Main (west) entryway and façade, cathedral of Santo Domingo, Santo Domingo, Dominican Republic.

Source: P. Niell.

The cathedral’s plurality of visual styles mirrored something of the visual complexity of Spain during this era. German art historian Erwin Walter Palm, who conducted an analysis of the main entrance (west) façade, called it a ‘Renaissance frontispiece imposed on a Gothic cathedral’ (Palm, 1945–1946, 8). The stylistic juxtaposition identified by Palm at Santo Domingo reflects a similar tendency in Spain noted earlier by Bernard Bevan in his 1939 survey of Spanish architectural history. For the period of the late fifteenth and early sixteenth centuries, Bevan offers such co-existing and often comingling stylistic categories as ‘Mudéjar, Gothic, Isabelline, Gothic Plateresque, Renaissance Plateresque and High Renaissance’ (Bevan, 1939). In dramatizing the unpredictable nature of Spanish architectural style in this period, he writes, ‘the Golden Age of Spain is stylistically a period of anarchy’ (Bevan, 1939, 135; Cf. Alemar, 1933, 135).

This complex mix of visual styles in Iberia crossed the Atlantic with conquerors, settlers and craftspeople who began the process of populating the Americas. The ideas they brought from Europe for the cathedral evince no discernable blending with local indigenous forms. George Kubler wrote that ‘more than any city in America, Santo Domingo … was an extension of Peninsular [Spanish] architectural style’ (Kubler and Soria, 1959, 62). The city’s relative geographic proximity to Spain and its early foundation date thus account for a certain degree of likeness between metropolis and colony in this period, but we should also consider certain differences as they pertain to the colonial context.
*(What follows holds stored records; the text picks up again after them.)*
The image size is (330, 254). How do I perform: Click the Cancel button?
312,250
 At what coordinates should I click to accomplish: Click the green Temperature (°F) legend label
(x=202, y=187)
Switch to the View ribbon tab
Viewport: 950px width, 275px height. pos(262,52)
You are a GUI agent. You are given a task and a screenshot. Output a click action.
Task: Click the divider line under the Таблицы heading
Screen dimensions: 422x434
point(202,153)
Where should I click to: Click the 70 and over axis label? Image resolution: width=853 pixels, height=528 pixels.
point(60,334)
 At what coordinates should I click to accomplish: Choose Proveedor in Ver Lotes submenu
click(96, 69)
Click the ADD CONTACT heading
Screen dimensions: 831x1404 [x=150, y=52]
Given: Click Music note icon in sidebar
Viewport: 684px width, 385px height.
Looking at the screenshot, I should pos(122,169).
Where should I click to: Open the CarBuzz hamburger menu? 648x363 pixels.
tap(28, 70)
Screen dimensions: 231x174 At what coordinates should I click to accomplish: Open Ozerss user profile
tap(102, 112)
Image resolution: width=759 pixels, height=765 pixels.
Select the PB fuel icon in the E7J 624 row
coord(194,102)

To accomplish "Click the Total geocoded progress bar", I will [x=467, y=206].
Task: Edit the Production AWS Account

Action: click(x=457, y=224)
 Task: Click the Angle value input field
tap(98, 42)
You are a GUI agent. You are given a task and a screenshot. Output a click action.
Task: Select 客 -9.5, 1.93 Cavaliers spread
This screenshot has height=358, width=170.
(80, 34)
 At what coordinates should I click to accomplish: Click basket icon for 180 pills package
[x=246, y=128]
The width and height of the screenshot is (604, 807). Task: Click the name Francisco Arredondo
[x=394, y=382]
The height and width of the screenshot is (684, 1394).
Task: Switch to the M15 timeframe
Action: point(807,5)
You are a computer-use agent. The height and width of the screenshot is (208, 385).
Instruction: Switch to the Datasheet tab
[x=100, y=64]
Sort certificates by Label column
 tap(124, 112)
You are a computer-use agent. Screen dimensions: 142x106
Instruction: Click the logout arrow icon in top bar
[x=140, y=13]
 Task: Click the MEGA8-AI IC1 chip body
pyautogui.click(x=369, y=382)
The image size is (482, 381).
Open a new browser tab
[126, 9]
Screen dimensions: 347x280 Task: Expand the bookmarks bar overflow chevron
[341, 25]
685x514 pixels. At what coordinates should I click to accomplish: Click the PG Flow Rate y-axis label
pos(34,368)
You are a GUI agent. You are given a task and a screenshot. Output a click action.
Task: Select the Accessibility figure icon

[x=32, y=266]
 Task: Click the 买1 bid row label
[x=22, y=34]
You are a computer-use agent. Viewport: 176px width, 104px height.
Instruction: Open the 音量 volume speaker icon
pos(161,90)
In this essay, I consider the Gothic structure, style and symbolism of the Cathedral of Santo Domingo in relation to Spanish imperial expansion and the formulation of colonial politics in the first European city in the Americas.

The construction of the Cathedral of Santa María la Menor occurred during two important political transformations in Spain; these included the conquest in 1492 of the last remaining Ibero-Islamic polity by the so-called Catholic Kings, Ferdinand II of Aragon (1452–1516) and Isabella I of Castile (1451–1504), and the occupation of the Spanish throne by the Austrian Habsburg dynasty after 1512. While the Habsburg emperor, Charles V, began moving towards a more classicizing imagery, the Gothic or Isabelline style so favored by the Catholic KingsFootnote 3 persisted in the use of pointed and trefoil arches, tracery, filigree and ribbed vaulting. Queen Isabella appropriated the Gothic style, one could argue, as a response to its use by the fifteenth-century Spanish nobility eager to express its wealth and lineage in such works as the Chapel of Alvaro de Luna in the Cathedral of Toledo and the Capilla del Condestable (1482–1494) in Burgos Cathedral, the latter by Simón de Colonia (d. 1511).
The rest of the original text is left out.